When Death Occurs

Whether a death is sudden or expected, the loss of a loved one is can be indescribable. When you are in a heightened emotional state, even the most basic decisions can seem overwhelming. This section seeks to guide you through the immediate hours following a passing.

When death occurs at home or a place of business:

If the person was not under hospice care, the police will have to be notified immediately.  The police will be dispatched to the home and will place the call to the coroner or medical examiner.  From there, the coroner will call a funeral home to remove the body on their behalf. They will determine whether further investigation is necessary and when appropriate will release the body to the funeral home of choice.  The coroner or medical examiner must release the body before a funeral home can do anything.   If the person was under hospice care, contact the hospice representative, and they will notify family members what the proper procedures are to follow.

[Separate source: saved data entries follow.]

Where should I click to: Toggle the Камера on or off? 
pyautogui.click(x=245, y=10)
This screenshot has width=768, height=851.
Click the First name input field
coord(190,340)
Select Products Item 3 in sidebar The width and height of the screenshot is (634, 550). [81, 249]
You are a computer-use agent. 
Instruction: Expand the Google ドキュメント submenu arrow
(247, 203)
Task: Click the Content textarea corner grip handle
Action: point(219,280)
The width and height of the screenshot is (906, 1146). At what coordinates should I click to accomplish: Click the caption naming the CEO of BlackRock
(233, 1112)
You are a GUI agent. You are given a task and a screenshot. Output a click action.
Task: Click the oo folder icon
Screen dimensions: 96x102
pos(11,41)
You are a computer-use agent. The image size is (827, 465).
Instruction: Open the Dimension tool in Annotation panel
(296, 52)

When a death occurs at a hospital/nursing home/hospice facility:

The staff of a care facility, such as a hospital or nursing home, will notify you and the necessary authorities immediately after a death has occurred.  You will have to contact a funeral home.  If you are present at the hospital when the funeral director arrives, they will ask a few questions about the deceased's wishes and set up a time to make arrangements. If you are not present, a funeral director will contact you by telephone to discuss these arrangements.

Informing a funeral home

When a death has occurred, it is important to contact the funeral home. The staff is there to help you and assist you with your needs. Someone from the funeral home will transport the body, ensuring your loved one is taken care of. In addition, the staff will work with you to create a meaningful funeral or memorial service. A funeral director will help you obtain necessary documentation following a death as well, such as a proof of death certificate.

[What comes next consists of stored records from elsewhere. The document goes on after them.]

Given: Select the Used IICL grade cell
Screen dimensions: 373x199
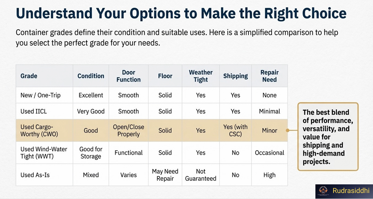Looking at the screenshot, I should (34, 112).
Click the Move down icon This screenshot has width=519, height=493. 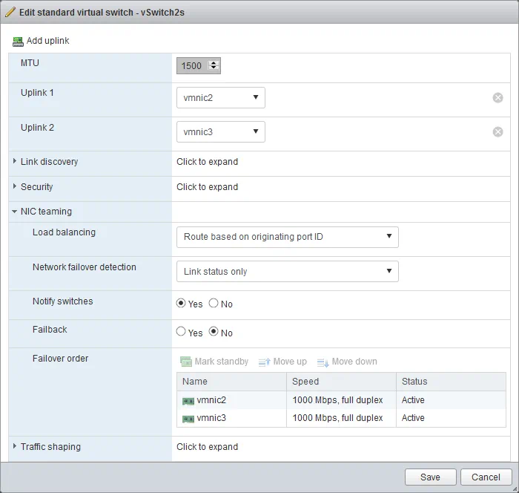323,362
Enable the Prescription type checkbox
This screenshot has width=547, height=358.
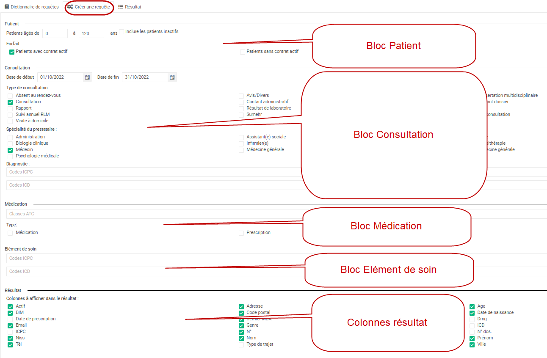[241, 233]
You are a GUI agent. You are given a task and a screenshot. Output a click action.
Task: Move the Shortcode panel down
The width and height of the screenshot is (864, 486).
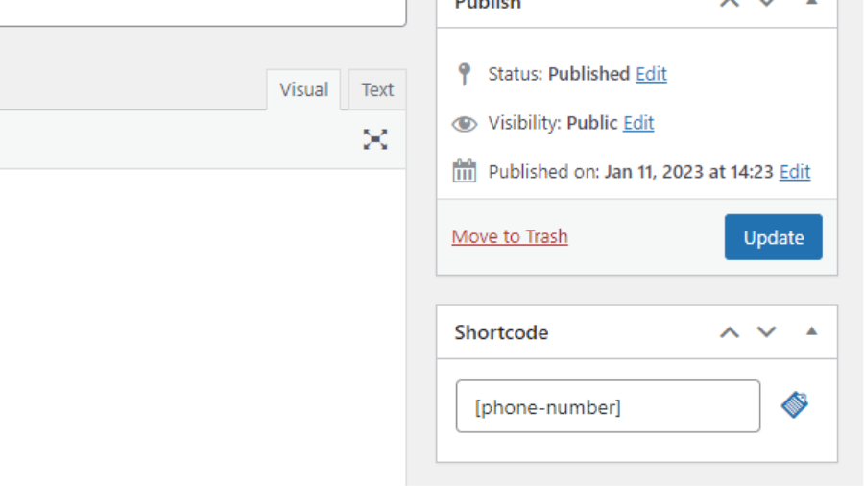[766, 331]
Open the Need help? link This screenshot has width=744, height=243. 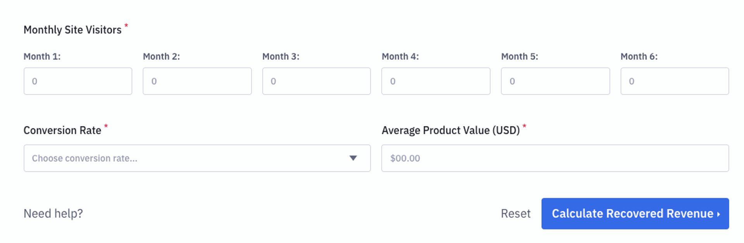(x=53, y=213)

Meeting a Funeral Director:

You should meet with a funeral director within 24 hours of a death to begin making final arrangements for your loved one.  Deciding on these final arrangements may seem like a very daunting task, especially when you are in heightened emotional state. Do not worry: funeral home staff have years of experience, and will strive to ensure everything goes as smoothly as possible.

Making Arrangements:

During funeral arrangements. the funeral director will gather information pertaining to the deceased, such as:

  • Full Name
  • D.O.B. (Date of Birth)
  • Place of birth
  • Parents names
  • Parents place of birth
  • Marital status
  • Address
  • Employment information (occupation / employer)

In addition to this information, which is used to register the death, arrangements will be made for funeral service, these could include:

  • Scheduling, location, date, time of a funeral service
  • Selecting burial or cremation
  • Choosing funeral products
  • Arranging a cemetery lot
  • Preparing an obituary notice
  • Planning details of services selected

A funeral director will guide you through all of these steps, using your wants, needs and desires as a foundation to create a memorable funeral for your loved one. From here the funeral services can be personalized.  Did your loved one have a favourite sports team?  What was their favourite type of music?  What activity was your loved one known best for?  Sharing these memories with the grieving process and will allow you to pay tribute to the life of your loved one.